AMD drop gfx803 offical support on ROCm-4.0

If you don't want to compile ROCm components from sources. You can downgrade to ROCm-3.5.1, here is the documents https://github.com/boriswinner/RX580-rocM-tensorflow-ubuntu20.4-guide.


ROCm-3.7+ broke on gfx803

Description

Reason of problem

  • Dont know yet

Issue

ROCm/rocBLAS#1172

Workaround

Delete library/src/blas3/Tensile/Logic/asm_full/r9nano_*.yaml from rocBLAS, rebuild rocBLAS, issue resolved. If I just keep one solution of this file, issue reproduced.

git clone https://github.com/ROCmSoftwarePlatform/rocBLAS.git
cd rocBLAS
git checkout release/rocm-rel-5.0

bash install.sh -d

rm -rf library/src/blas3/Tensile/Logic/asm_full/r9nano*

mkdir build
cd build

CXX=/opt/rocm/bin/hipcc cmake -lpthread \
    -DAMDGPU_TARGETS=gfx803 \
    -DROCM_PATH=/opt/rocm \
    -DTensile_LOGIC=asm_full \
    -DTensile_ARCHITECTURE=all \
    -DTensile_CODE_OBJECT_VERSION=V3 \
    -DCMAKE_BUILD_TYPE=Release \
    -DBUILD_WITH_TENSILE_HOST=ON \
    -DTensile_LIBRARY_FORMAT=yaml \
    -DRUN_HEADER_TESTING=OFF \
    -DTensile_COMPILER=hipcc \
    -DHIP_CLANG_INCLUDE_PATH=/opt/rocm/llvm/include \
    -DCPACK_SET_DESTDIR=OFF \
    -DCMAKE_PREFIX_PATH=/opt/rocm \
    -DCMAKE_INSTALL_PREFIX=rocblas-install \
    -DCPACK_PACKAGING_INSTALL_PREFIX=/opt/rocm \
    -DCPACK_GENERATOR=DEB \
    -G "Unix Makefiles" \
    ..

make -j
make package
sudo dpkg -i *.deb


Pytorch-1.9.0 crashed on gfx803

Description

There is a beta version Pytorch-1.9.0 on pytorch offical website. https://pytorch.org/get-started/locally/

And it will crash on very beginning of running pytorch. Error info as follows:

"hipErrorNoBinaryForGpu: Unable to find code object for all current devices!"

Reason of problem

Offical pytorch-1.9.0 didn't provide fatbin for gfx803.

Issue

Pull request

Workaround

(Waiting for Pytorch-1.11.0 to support ROCm-5.0.)
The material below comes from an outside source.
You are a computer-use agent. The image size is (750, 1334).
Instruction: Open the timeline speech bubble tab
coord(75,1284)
Rebuild Pytorch with PYTORCH_ROCM_ARCH=gfx803.

Pytorch-1.9.0 need do a patch for ROCm-4.3 HIP version updating.

sudo ln -f -s /usr/bin/python3 /usr/bin/python

git clone https://github.com/pytorch/pytorch
cd pytorch
git checkout v1.9.0
git submodule update --init --recursive

git apply /home/work/rocm-build/patch/pytorch-rocm43-1.patch

sudo apt install -y libopencv-highgui4.2 libopenblas-dev python3-dev python3-pip
pip3 install -r requirements.txt
export PATH=/opt/rocm/bin:$PATH \
    ROCM_PATH=/opt/rocm \
    HIP_PATH=/opt/rocm/hip 
export PYTORCH_ROCM_ARCH=gfx803
python3 tools/amd_build/build_amd.py
USE_ROCM=1 USE_NINJA=1 python3 setup.py bdist_wheel

pip3 install dist/torch-1.9.0a0+gitd69c22d-cp38-cp38-linux_x86_64.whl

PS: The pytorch-1.9.0 for ROCm-4.2 report cannot find libtinfo.so.5.
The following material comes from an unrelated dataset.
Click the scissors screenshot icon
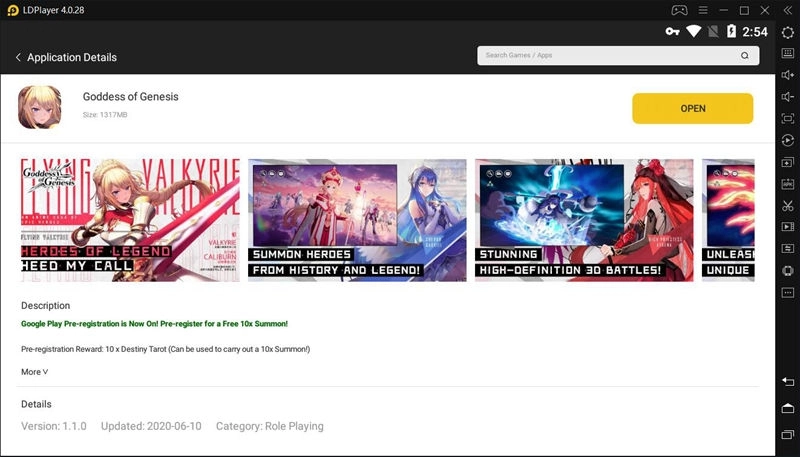 [x=788, y=206]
Traceback (most recent call last):
  File "test-pytorch-rocblas.py", line 4, in <module>
    import torch
  File "/home/work/.local/lib/python3.8/site-packages/torch/__init__.py", line 197, in <module>
    from torch._C import *  # noqa: F403
ImportError: libtinfo.so.5: cannot open shared object file: No such file or directory

Create a symblic link for libtinfo.so, the current version of tinfo is 6, not 5.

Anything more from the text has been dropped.